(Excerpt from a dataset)
■ ■ ■

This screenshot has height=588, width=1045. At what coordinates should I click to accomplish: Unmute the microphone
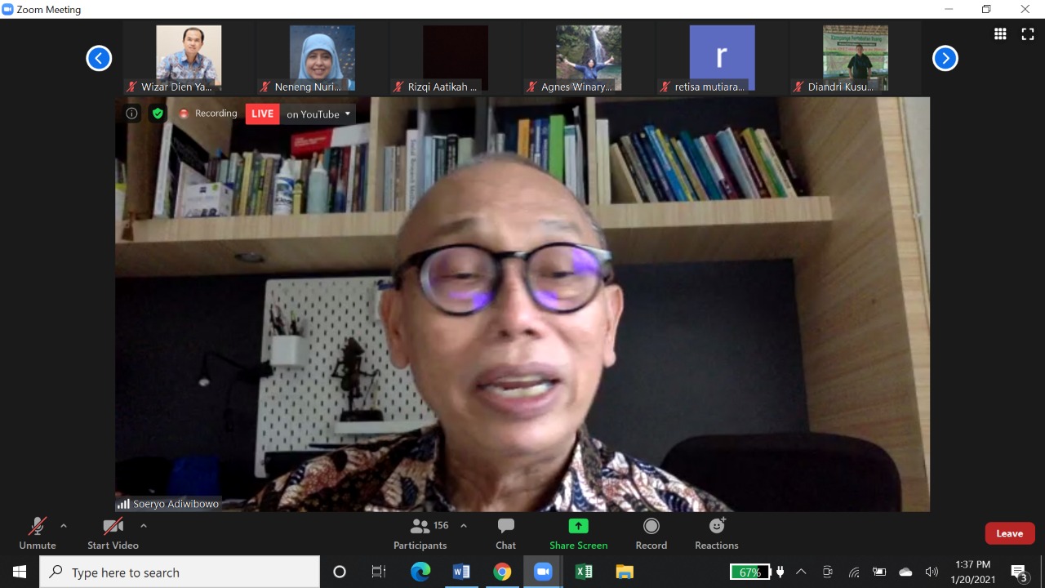[38, 533]
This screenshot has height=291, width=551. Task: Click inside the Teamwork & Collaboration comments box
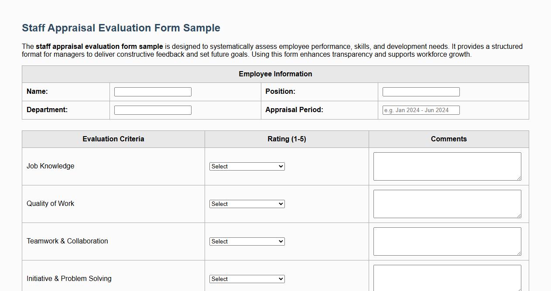click(x=447, y=241)
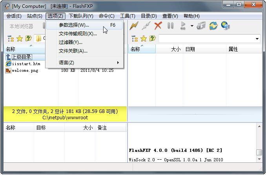Click the log pane vertical scrollbar thumb

(259, 153)
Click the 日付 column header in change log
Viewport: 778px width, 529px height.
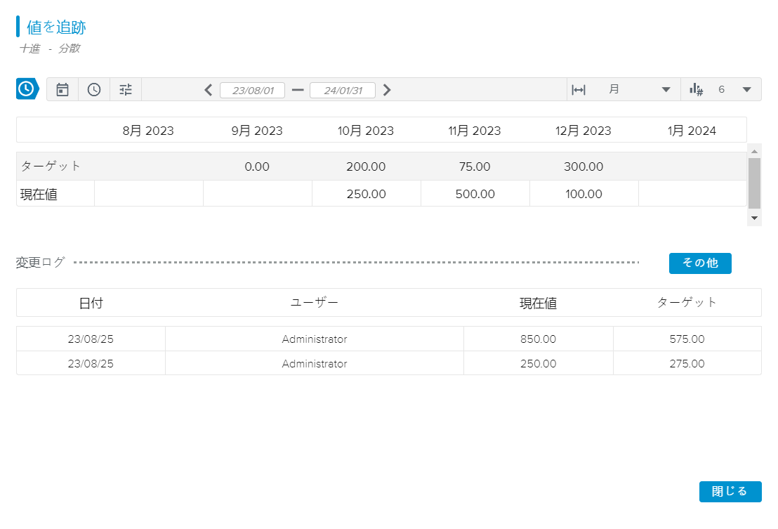click(91, 303)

■ ■ ■

**The request**
Can you reproduce all of the material above word for word, leaving out the pictures?

**Response below**
This screenshot has height=588, width=1045. At what coordinates should I click to accomplish: Unmute the microphone
[38, 533]
This screenshot has height=291, width=551. Task: Click inside the Teamwork & Collaboration comments box
click(x=447, y=241)
Click the log pane vertical scrollbar thumb

(259, 153)
Click the 日付 column header in change log
Viewport: 778px width, 529px height.
click(91, 303)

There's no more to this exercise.